Look through the entries below and extract exactly the lines from the one containing "Focus the Confirm password input field" through the one containing "Task: Open the search magnifier icon", ends included.

## [Dataset entries]
-- Opening Marker --
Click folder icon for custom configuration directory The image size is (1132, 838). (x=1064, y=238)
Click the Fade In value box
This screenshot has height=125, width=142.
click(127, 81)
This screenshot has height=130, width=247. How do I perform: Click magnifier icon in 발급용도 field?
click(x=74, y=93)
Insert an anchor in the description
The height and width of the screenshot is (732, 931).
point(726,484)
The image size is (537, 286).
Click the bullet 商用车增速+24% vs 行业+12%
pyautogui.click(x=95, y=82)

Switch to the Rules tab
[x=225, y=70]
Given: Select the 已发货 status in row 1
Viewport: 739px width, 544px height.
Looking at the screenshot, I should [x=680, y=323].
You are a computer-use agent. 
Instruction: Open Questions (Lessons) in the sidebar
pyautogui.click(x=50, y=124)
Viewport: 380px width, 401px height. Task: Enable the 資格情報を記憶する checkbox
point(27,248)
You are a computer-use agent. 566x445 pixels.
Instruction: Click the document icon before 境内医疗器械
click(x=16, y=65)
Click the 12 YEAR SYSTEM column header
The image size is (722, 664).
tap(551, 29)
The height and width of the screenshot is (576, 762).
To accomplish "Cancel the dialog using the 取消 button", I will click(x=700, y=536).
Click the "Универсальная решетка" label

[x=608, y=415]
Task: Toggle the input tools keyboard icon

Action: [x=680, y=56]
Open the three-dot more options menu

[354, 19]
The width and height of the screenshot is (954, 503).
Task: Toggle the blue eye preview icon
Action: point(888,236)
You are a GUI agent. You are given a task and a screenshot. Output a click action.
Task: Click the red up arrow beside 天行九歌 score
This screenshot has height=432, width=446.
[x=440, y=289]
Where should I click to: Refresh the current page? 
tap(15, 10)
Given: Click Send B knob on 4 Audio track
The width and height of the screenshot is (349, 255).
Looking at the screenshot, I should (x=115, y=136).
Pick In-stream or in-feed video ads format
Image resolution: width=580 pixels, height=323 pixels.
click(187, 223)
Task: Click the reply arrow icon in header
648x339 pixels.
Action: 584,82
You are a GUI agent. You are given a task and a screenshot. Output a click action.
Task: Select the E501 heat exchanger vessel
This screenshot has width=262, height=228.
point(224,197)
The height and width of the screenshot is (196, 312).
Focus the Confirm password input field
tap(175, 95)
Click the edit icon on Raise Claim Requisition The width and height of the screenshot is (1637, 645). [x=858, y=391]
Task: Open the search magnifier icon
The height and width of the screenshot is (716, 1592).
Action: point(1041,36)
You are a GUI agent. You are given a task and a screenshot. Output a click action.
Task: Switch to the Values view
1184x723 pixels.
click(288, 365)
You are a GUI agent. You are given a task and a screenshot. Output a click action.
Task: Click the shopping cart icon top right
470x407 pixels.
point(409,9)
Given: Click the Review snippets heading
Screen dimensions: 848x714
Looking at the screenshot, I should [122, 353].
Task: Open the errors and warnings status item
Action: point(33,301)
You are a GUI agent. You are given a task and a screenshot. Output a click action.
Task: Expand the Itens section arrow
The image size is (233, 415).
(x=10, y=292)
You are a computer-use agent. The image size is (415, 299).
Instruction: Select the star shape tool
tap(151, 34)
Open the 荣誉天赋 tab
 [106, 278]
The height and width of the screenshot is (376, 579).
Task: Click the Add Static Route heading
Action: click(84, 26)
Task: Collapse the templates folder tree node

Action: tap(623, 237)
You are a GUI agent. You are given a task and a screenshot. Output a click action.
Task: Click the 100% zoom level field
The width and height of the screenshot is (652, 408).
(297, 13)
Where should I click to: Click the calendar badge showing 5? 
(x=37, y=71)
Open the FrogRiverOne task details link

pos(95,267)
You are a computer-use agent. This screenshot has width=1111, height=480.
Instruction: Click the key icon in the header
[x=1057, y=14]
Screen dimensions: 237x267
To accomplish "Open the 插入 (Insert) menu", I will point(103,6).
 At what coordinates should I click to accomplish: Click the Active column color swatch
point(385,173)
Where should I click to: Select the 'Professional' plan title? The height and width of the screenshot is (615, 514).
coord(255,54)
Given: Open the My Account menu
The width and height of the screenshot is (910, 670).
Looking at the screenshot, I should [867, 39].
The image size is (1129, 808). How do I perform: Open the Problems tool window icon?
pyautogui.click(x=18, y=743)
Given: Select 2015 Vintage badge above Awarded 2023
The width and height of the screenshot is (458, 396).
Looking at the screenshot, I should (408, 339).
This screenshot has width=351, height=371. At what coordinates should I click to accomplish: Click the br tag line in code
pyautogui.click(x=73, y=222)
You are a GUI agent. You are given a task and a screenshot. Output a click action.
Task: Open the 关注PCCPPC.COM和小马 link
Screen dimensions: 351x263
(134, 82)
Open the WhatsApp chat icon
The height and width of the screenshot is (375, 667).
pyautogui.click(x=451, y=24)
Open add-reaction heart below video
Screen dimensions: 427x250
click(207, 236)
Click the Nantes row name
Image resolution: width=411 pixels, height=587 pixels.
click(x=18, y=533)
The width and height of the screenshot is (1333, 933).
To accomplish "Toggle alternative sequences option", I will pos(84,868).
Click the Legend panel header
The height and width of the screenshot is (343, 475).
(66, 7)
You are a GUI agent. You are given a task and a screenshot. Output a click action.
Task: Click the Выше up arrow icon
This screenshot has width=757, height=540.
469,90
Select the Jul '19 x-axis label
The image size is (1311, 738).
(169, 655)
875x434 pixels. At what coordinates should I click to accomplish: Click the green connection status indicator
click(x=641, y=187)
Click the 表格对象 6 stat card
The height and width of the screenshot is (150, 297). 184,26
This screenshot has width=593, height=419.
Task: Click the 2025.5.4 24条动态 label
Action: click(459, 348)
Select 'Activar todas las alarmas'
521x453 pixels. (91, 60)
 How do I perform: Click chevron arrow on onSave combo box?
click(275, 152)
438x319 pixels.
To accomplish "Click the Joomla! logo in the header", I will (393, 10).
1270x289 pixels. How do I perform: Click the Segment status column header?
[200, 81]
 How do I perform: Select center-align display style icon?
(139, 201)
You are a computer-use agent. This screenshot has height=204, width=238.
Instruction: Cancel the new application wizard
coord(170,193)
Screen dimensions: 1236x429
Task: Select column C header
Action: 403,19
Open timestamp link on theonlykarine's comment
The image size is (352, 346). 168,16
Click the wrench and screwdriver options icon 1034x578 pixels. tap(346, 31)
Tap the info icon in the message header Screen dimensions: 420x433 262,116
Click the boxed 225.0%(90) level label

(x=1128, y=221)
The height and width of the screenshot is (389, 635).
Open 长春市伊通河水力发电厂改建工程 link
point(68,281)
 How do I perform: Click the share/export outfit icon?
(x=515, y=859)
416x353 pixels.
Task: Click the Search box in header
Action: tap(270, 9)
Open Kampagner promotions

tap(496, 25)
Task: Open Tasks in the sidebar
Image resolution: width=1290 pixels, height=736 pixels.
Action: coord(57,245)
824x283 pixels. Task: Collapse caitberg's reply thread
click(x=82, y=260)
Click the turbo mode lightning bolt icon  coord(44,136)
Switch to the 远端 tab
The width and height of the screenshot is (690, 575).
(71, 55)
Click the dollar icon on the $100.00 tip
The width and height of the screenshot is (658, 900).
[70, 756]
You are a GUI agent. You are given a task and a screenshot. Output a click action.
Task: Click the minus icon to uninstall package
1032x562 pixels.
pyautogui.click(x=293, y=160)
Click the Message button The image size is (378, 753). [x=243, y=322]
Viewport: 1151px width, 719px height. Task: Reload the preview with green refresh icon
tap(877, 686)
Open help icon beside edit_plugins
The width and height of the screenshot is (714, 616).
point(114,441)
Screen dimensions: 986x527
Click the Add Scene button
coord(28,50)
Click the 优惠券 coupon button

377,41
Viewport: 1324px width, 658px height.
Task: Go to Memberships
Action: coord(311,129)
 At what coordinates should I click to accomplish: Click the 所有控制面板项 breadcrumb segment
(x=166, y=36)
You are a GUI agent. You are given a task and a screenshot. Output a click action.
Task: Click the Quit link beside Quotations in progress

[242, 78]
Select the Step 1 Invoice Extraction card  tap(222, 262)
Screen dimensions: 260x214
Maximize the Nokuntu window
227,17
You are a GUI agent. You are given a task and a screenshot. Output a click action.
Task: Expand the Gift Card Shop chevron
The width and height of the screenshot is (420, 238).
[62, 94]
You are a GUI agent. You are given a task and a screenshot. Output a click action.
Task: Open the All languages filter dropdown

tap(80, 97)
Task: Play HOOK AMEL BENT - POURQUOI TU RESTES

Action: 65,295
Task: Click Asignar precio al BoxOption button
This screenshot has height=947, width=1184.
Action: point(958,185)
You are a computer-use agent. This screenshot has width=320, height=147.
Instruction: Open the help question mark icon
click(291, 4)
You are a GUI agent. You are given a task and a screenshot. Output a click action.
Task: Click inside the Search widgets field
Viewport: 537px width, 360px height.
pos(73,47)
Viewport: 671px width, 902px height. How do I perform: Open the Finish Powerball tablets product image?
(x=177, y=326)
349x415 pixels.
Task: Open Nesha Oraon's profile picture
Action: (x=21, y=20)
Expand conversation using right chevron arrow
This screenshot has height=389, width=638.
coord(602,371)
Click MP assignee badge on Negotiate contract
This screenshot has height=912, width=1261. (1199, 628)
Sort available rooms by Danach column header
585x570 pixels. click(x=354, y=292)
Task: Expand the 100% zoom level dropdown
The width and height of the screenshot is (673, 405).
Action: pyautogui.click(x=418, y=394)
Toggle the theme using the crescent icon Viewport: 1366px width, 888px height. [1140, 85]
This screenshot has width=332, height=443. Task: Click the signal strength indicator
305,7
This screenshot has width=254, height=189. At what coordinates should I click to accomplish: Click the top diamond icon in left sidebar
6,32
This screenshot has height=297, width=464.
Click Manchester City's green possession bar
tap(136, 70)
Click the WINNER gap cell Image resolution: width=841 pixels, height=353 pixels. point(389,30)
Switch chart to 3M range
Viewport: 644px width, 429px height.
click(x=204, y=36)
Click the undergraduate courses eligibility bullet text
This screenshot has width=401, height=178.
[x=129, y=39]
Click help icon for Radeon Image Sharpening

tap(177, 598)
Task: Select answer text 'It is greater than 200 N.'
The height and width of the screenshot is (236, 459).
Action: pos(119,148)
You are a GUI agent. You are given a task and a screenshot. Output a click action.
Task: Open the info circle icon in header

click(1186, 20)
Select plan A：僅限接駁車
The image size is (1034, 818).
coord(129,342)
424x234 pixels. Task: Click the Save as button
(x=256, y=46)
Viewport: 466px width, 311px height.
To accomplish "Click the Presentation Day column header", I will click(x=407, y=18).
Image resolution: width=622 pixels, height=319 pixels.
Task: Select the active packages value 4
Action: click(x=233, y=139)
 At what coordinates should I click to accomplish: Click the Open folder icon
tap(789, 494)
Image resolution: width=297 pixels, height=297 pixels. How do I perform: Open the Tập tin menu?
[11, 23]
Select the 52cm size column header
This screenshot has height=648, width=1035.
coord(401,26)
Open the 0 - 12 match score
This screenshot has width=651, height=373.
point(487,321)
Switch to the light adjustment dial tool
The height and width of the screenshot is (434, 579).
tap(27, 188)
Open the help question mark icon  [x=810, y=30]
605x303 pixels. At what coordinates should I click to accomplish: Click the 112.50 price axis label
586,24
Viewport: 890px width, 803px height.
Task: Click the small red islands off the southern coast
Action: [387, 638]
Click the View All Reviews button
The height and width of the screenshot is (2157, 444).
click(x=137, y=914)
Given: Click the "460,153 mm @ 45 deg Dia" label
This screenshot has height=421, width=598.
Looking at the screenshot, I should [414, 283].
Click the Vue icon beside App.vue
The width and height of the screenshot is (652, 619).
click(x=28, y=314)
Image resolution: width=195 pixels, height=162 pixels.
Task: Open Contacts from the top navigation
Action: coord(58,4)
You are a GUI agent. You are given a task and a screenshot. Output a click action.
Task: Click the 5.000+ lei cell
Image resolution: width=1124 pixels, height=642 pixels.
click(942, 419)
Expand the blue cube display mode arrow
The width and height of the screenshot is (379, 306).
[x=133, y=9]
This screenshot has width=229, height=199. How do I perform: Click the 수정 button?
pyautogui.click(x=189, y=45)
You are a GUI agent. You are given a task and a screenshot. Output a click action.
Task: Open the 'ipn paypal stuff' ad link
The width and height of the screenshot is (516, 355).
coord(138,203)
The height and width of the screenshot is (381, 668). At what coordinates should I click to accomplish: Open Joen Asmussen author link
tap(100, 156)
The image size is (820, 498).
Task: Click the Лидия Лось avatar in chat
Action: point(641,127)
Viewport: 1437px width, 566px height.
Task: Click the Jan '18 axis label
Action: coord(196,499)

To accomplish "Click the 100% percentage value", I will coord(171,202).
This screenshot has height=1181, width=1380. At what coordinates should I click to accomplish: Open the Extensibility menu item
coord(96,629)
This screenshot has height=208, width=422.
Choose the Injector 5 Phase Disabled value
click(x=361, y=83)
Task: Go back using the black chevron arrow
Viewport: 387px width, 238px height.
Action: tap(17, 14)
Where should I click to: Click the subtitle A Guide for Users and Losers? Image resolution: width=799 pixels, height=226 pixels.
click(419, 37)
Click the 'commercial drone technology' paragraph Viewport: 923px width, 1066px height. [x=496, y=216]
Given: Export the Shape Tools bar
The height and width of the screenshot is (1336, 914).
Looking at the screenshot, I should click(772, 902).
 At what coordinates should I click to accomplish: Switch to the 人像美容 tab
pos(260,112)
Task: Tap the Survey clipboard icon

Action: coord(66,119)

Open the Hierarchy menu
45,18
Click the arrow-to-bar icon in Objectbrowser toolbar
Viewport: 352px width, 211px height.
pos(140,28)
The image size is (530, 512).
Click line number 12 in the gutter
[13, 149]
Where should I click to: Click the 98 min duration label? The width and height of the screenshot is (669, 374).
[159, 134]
-- Closing Marker --
## [The answer]
Focus the Confirm password input field
tap(175, 95)
Click the edit icon on Raise Claim Requisition The width and height of the screenshot is (1637, 645). [x=858, y=391]
Task: Open the search magnifier icon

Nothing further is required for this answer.